U.S. President Barack Obama announced a ban Monday on the practice of holding juveniles in solitary confinement in federal prisons, saying that it could have “devastating, lasting psychological consequences.” In a Washington Post op-ed outlining the move, Obama said that the reforms would affect approximately 10,000 federal prisoners held in solitary confinement.

“The United States is a nation of second chances, but the experience of solitary confinement too often undercuts that second chance,” Obama wrote in the Post op-ed published late Monday. “Those who do make it out often have trouble holding down jobs, reuniting with family and becoming productive members of society. Imagine having served your time and then being unable to hand change over to a customer or look your wife in the eye or hug your children.”

The reforms come just months after Obama, as part of a broader push to overhaul the country’s criminal justice system, ordered the Justice Department to study how solitary confinement was being used by the Federal Bureau of Prison.

In addition to recommending an end to solitary confinement of juveniles, the report — released Monday — also called for limiting solitary confinement for prisoners with mental illness and avoiding the practice as a tool to segregate prisoners who face threats from fellow inmates. These recommendations were also adopted by the president.

Over the past year, as his time in office winds down, Obama has stepped up efforts to tackle the hot-button issues of race and criminal justice. He recently commuted the sentences of dozens of mostly nonviolent offenders and is also pushing for a broader, bipartisan overhaul of sentencing rules in Congress later this year.

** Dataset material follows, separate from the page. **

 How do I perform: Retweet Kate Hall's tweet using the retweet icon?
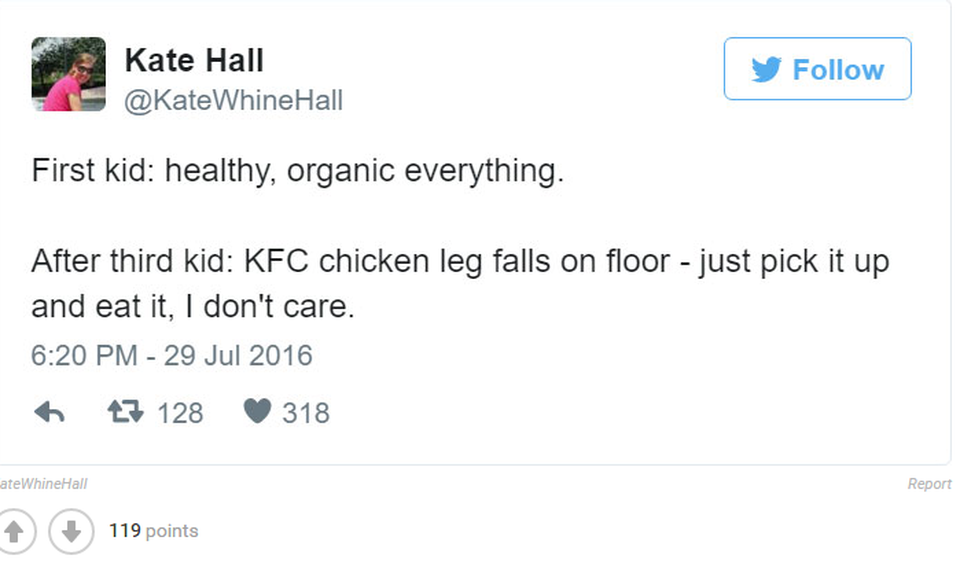124,412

“Reforming solitary confinement is just one part of a broader bipartisan push for criminal justice reform. Every year, we spend $80 billion to keep 2.2 million people incarcerated. Many criminals belong behind bars. But too many others, especially nonviolent drug offenders, are serving unnecessarily long sentences,” Obama wrote, in the op-ed. “That’s why members of Congress in both parties are pushing for change. ... And I hope they will send me legislation as soon as possible that makes our criminal justice system smarter, fairer, less expensive and more effective.”